Charles Rennie Mackintosh

Six people went to the funeral of Charles Rennie Mackintosh. He had abandoned Scotland 14 years before, fed up of the struggle to realise his architectural visions. After his death, Mackintosh’s paintings and furniture were deemed almost worthless by valuers. Within five years, all that would change, with Mackintosh’s first retrospective exhibition at the McLellan Galleries.

Seventy years later, Mackintosh is ubiquitous – the multi-million pound “Mockintosh” industry pours out jewellery and trinkets, and we all recognise a Mackintosh piece when we see it. Or we think we do. Mackintosh in fact designed only two bits of jewellery, and our collective memory of this pioneering architect is all mixed up with a merchandising dream.

Mackintosh was first and foremost an architect. He ignored his policeman father’s wishes and at the age of 16 entered into an apprenticeship with a Glasgow firm of architects. Enrolling later at Glasgow School of Art to continue his studies, he won first prize in the student show for his watercolour studies of Italian architecture. “But hang it, Newbery,” one of the judges said to the School’s director, on finding out that Mackintosh was on the architecture course, “this man ought to be an artist.”

Mackintosh was an artist. His buildings were never empty shells or pure façades. They were holistic schemes where every detail – from chimney pots to knives and forks – contributed to a greater whole. “Architecture is the synthesis of the fine arts,” he said, “the commune of all the crafts.”

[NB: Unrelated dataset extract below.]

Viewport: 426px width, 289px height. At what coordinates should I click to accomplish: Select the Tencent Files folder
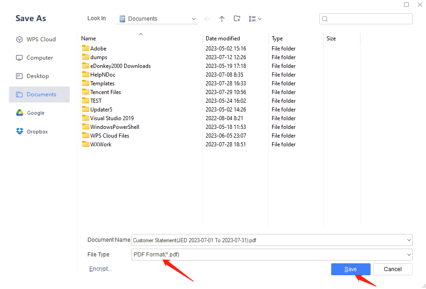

Room settings became works of art in Mackintosh’s hands, a notion which was radical at the turn of the century, before it fell foul of the likes of Laurence Llewelyn-Bowen. In his famous “white rooms”, expanses of white painted wood and drapery are dotted with tiny gems of coloured glass and winding, languid rose buds. Responsible for over 400 furniture designs, Mackintosh was particularly fond of the chair. His famous high-backed chairs, whether ladder-back or lattice-back, are instantly recognisable.

As part of a group called The Four, Mackintosh set up a room in the Eighth Secessionist Exhibition in Vienna in 1900. The Scottish Room was celebrated by the avant-garde in Vienna, and the ripples were to spread far. The following year more artists would create room settings, and elements of Mackintosh’s design were to enter into the vocabulary of Art Nouveau. Even Gustav Klimt – famous for The Kiss – was to be influenced by what he saw in that room.

While Mackintosh was fêted by artists in Vienna and by architects in Germany, he took much of his inspiration from Scotland. Baronial architecture, with its castle towers and thick, harled walls, stood at the centre of Mackintosh’s pioneering modernism.

“Seemliness” was a favourite word of his, meaning that architecture should always answer to its purpose. Concrete and steel were not always the answer, and in this sense he rejected the technological obsessions of the modern movement. All the same, Mackintosh’s buildings were ahead of their time, adjoining blank masses of harled wall in configurations which anticipated bauhaus design. These buildings, like Hill House in Helensburgh, were a unique fusion of Scotland’s tradition with modern ideas, staunchly pursuing a vision uncompromised by fashion, and a function uncompromised by style.

Glasgow School of Art, which took 10 years to build, was breathtaking. Architectural theorist Robert Venturi called its street façade one of the greatest achievements of all time, comparable in scale and majesty to the work of Michelangelo. Architectural historian Nikolaus Pevsner counted the building among the most pioneering in Britain, and said of Mackintosh that “building in his hands becomes an abstract art, both musical and mathematical”. Architects have voted Mackintosh the most important British architect of the last 150 years, and Glasgow School of Art the most important building.

Mackintosh was a great Scot. He looked back to a time before Scottish architecture was drowned in classicising trends and he understood it to the core. With that experience he made new buildings enriched with principles of oriental design and continental symbolism. Their apparent simplicity can be astounding, while walking around them reveals a complexity which is hard to unravel. Inside, light plays off dark, old vies with new, and eroticism flirts with innocence.

Mackintosh created a uniquely Scottish strand of the Arts and Crafts movement and of Art Nouveau. After he was gone there was Art Deco, Bauhaus, Modernism, Minimalism and Postmodernism. In every one, in large part or small, lies his legacy.